第5話 サポート開始
本日の更新です。
「ノゾミ様には転生された方のサポートをしていただきます」
いきなり次の仕事がやってきた。
「えっと、話しが出来るとかだったかな?」
仕事内容は聞いたはずだけど、確認は必要だ。
なにより、あのガイド天使の説明だったのだから。
「はい、転生者との会話はあちらの部屋にある鏡で行います」
シロの案内で大きな鏡が置いてある部屋にやってきた。
(この部屋ってメイク室とかじゃなかったんだ……)
大きな鏡だし、ここでメイクとかするのだと思ってたら仕事部屋だったなんて。
「この鑑から転生者に呼びかける事が可能です」
転生者ってあの東崇人か……。
「どうやって呼びかければ良いの?」
呼びかけれると言ってもやり方が分からない。
「名前を呼べば転生者の姿が映し出されますので、後は話しかけるだけです」
なるほど、それなら簡単だ。
「あっ、こっちの姿は相手には見えるの?」
重要な事だ。
もし見えるなら、鏡の前では常に女神らしい振る舞いをしなければならないからだ。
「こちらから相手は見えますが、相手から姿が見える事はありません。あくまで声だけです」
それを聞いて安心した。
いや、女神らしく振る舞いたくないわけではないですよ。
自分に言い訳してみた。
「相手に姿が見えていなくても女神らしくお願い致します」
シロは頭を下げているが、顔が笑ってない気がする。
「……はい」
「では、さっそくやってみましょう、ノゾミ様、お願い致します」
何事も最初の仕事はキッチリやらないといけないか。
「東崇人」
私は転生者の名前を呼んだ。
すると大きな鏡に部屋の隅っこで縮こまってる姿が映し出された。
「……」
話しに聞いた通り、本当に引きこもっていたのか……。
私はガクッとした。
でも、気を取り直して……。
「えっと、東さん、東崇人さん」
私は鏡に向かって声をかけた。
「えっ? 誰です? はぁ〜幻聴まで聞こえて来たか……」
(私の声が幻聴ですって!! はっ、いけないいけない、落ち着いて……)
深呼吸をして再び声をかけた。
「私は女神ノゾミです。貴方を導く為に声をかけたのです」
女神らしいか分からないけど、こんな感じで良いかな?
横目でシロの方を見てみるが特に問題ない感じだ。
「女神様ですか!! あの、ごめんなさい!! やっぱり僕には無理です。言ってなかったですけど、僕……、すっごく臆病なんです!! 魔王を倒すなんて無理だったんです!!」
完全に心が折れている。
「あ〜、これはダメ……」
シロが睨んできている。
「あっ、いや、ダメなんて事はありません。
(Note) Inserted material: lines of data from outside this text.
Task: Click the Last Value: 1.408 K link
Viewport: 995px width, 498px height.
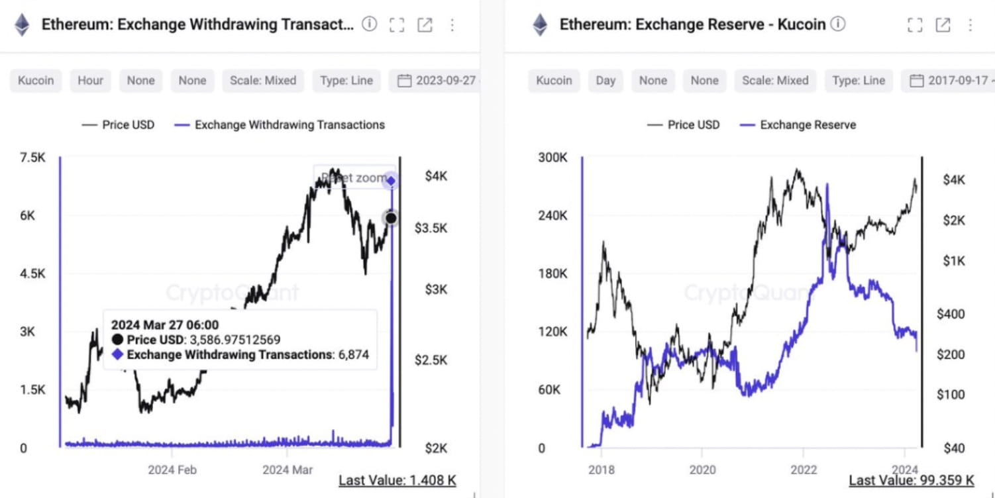Action: pos(396,479)
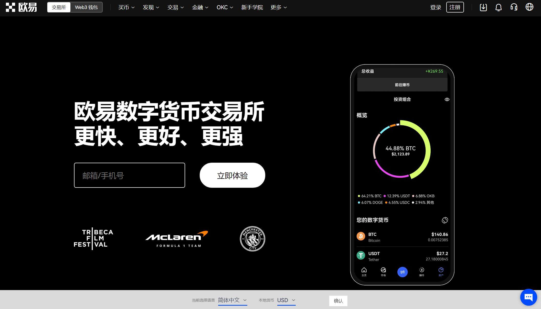The width and height of the screenshot is (541, 309).
Task: Toggle portfolio visibility eye icon
Action: 447,99
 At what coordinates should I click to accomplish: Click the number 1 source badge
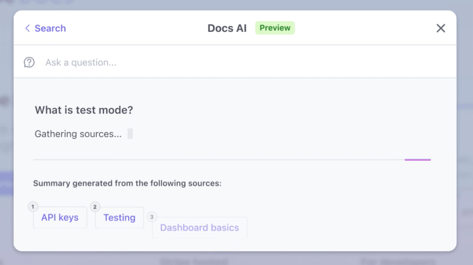coord(33,207)
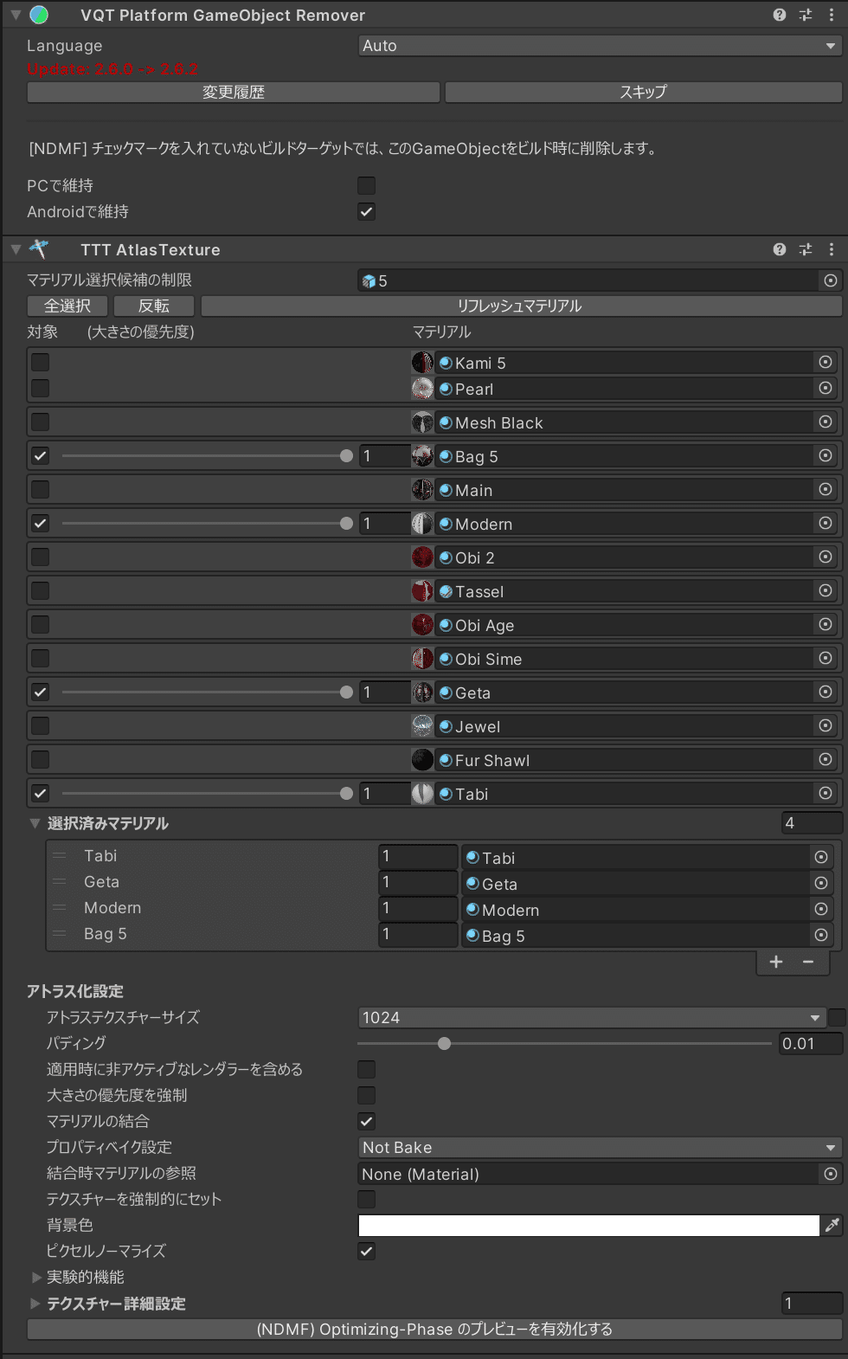Click the 全選択 button
The width and height of the screenshot is (848, 1359).
coord(67,306)
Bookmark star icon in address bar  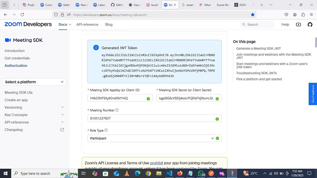click(x=253, y=15)
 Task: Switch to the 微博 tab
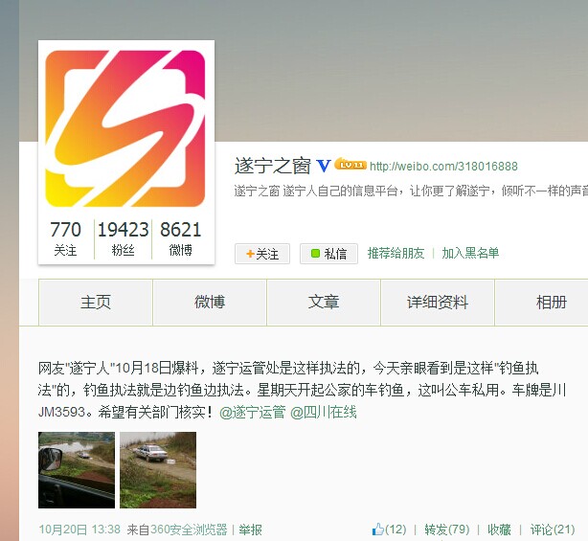(210, 303)
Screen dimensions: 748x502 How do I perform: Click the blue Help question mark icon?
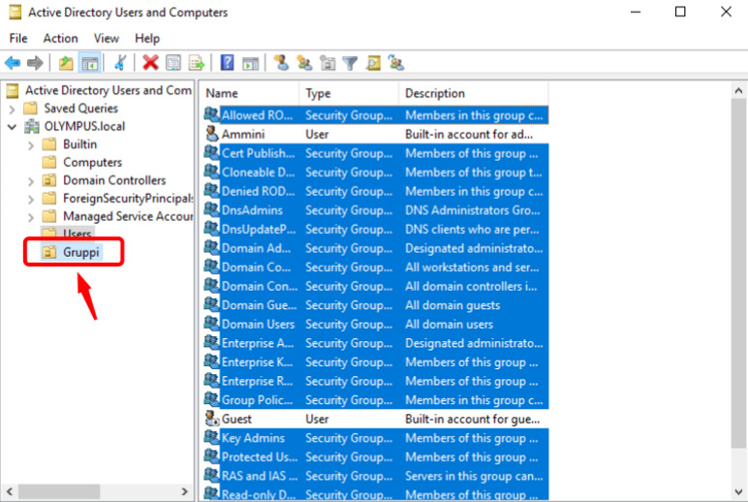pyautogui.click(x=227, y=63)
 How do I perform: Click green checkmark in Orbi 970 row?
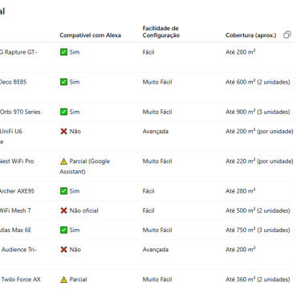click(x=63, y=112)
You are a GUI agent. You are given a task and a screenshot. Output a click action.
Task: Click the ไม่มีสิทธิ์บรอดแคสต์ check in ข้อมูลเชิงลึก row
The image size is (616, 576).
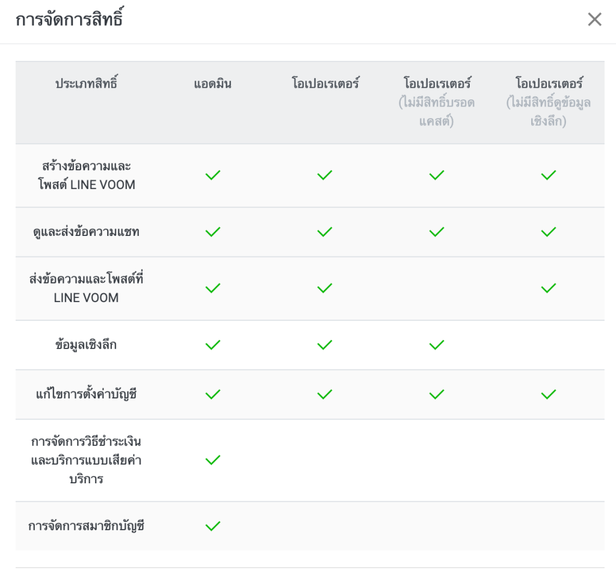436,344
臆病でも良いではないですか、世界は広いのですよ」
何言ってるんだ私は?
「……女神様は、こんな僕でも魔王を倒せると信じているのですか?」
(思ってるわけないでしょ、あんたみたいな臆病者に倒せる魔王なんていないわよ!! やる気がないなら私と変われ!!)
そんな心の声は表に出せないので……。
「はい、貴方ならきっと魔王を討ち滅ぼせるでしょう」
心にもない事を言った。
「……ありがとうございます。僕やります。きっと女神様の期待に答えて見せます!!」
東は立ち上がり部屋を飛び出していった。
「ふ〜、これで終わりかな?」
「お疲れ様でしたノゾミ様」
鏡も元の状態に戻った。
「今回は女神らしく振る舞えたと思うんだけど……」
自分でも良くやった方だと思う。
「そうですね、もっと具体的にアドバイスを差し上げると良いと思います。女神なのですから言葉も選んで下さい。それと、いくら相手に姿が見えないと言ってもその態度はどうかと思います。よって、今回は30点です」
30点、前回は10点だったから20点も上がった。
「その態度って?」
「最初に声をかけた時、引きこもりと確認してはガッカリされたり、落ち着く為とは言え、深呼吸も良くはありません。更に最後の言葉の時に笑顔は消え、明らかに思っている事と逆の事を言っていると思えた事ですね」
(それくらい良いじゃない……)
「よくありません!!」
「うぁ、心の声読めるの?」
「いえ、顔に書いてあるのですよ」
……そんなに分かりやすい表情をしていたのだろうか?
「とにかく次はもっと女神らしくお願い致します」
「……はい」
(女神らしくって何すればを良いのよ!! はぁ〜、女神なんて前のOLの仕事と同じなんじゃないの?)
「はぁ〜」
もう溜息しか出てこない。
「とりあえず休みます」
私は部屋を出て自室で休む事にした。